**What the task requires**. After locating the line that contains "The height and width of the screenshot is (310, 516)." in the data below, set down exactly that line and each one after it through the line that contains "Image resolution: width=1577", and nothing more.

──────── Supplied entries

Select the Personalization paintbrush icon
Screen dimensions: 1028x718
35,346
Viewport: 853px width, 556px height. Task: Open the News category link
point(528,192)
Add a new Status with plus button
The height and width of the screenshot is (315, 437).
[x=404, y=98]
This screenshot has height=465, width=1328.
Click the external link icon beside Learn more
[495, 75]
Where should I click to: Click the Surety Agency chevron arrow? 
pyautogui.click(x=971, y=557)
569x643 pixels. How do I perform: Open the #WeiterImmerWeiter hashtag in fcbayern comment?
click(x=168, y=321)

────────────────
──────── Supplied entries

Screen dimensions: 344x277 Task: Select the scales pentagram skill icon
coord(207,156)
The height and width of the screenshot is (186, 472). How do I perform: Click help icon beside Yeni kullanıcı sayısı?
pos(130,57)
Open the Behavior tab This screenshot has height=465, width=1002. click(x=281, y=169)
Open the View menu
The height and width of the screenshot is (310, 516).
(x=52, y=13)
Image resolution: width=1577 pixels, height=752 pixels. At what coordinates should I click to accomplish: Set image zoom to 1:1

────────────────

**Response area**.
The height and width of the screenshot is (310, 516).
(x=52, y=13)
Image resolution: width=1577 pixels, height=752 pixels. At what coordinates should I click to accomplish: Set image zoom to 1:1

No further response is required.